A resident of the building, John Jones, told police he saw the shooter run away from the scene with a leg injury. Police searched local hospitals for suspects with leg injuries and found Reggie Cole. Jones identified Cole as the man he saw fleeing the scene. Roughly a month later police arrested Obie Anthony
in an unrelated crime. Jones then identified Anthony as the other shooter. No physical or forensic evidence connected either Cole or Anthony to the murder.
Jones testified against both men at separate trials and claimed he had clearly seen them and that he received no benefit for his testimony. Cole was convicted of first degree murder in 1994 and sentenced to life in prison. Anthony was convicted of first degree murder on August 1, 1995 and sentence to life in prison without the possibility of parole.

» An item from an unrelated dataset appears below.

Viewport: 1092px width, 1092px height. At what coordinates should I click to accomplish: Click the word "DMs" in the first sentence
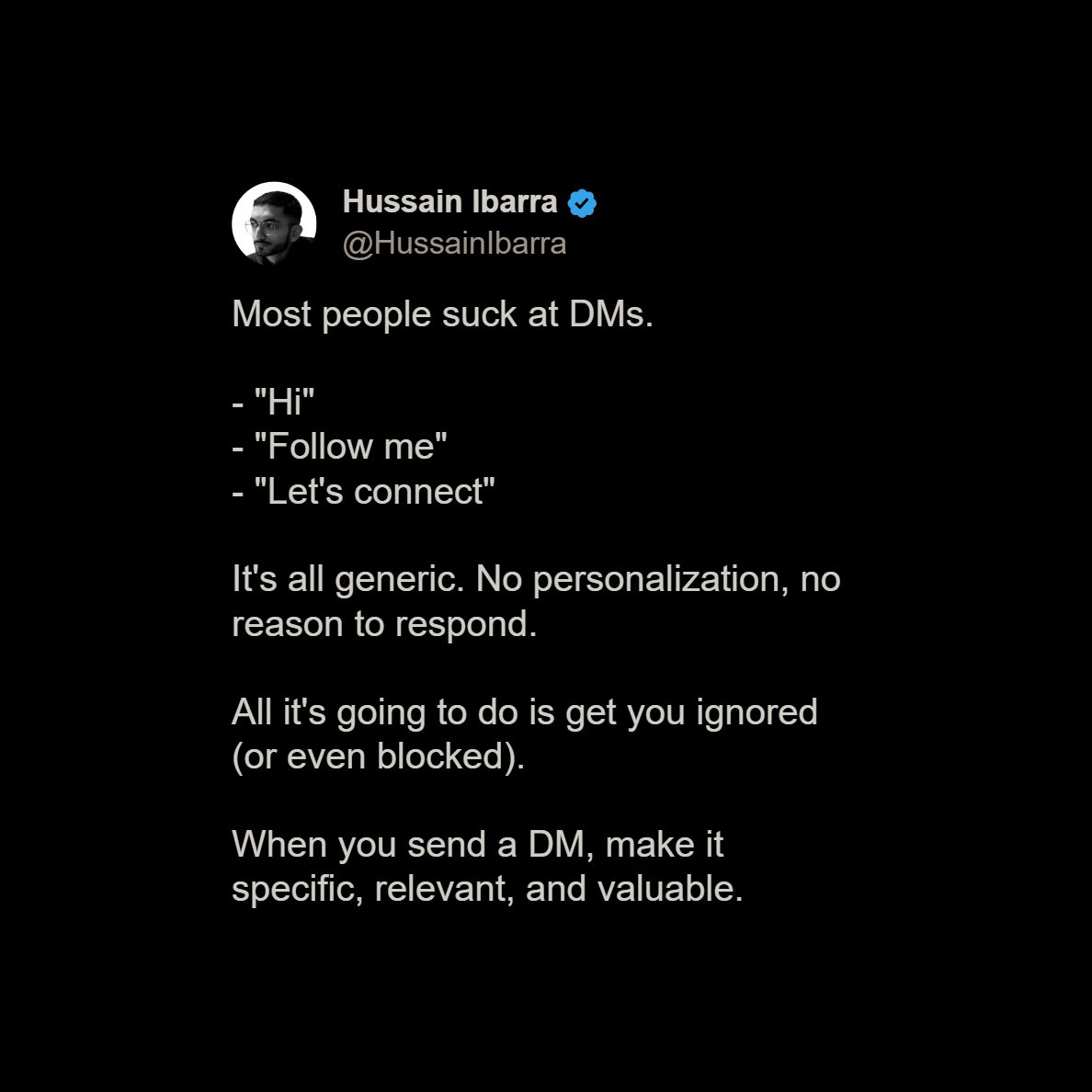[x=610, y=314]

In November 2000, Cole stabbed a man during a prison fight. The attorney representing him in that case looked into his original conviction because a second murder conviction would make him eligible for the death penalty. The attorney discovered that the prosecution had withheld evidence that Jones had fabricated his testimony. Cole’s attorney, working with the California Innocence Project, filed a habeas corpus petition with the Los Angeles County Superior Court based on the withheld evidence and ineffective representation by his defense attorney at trial.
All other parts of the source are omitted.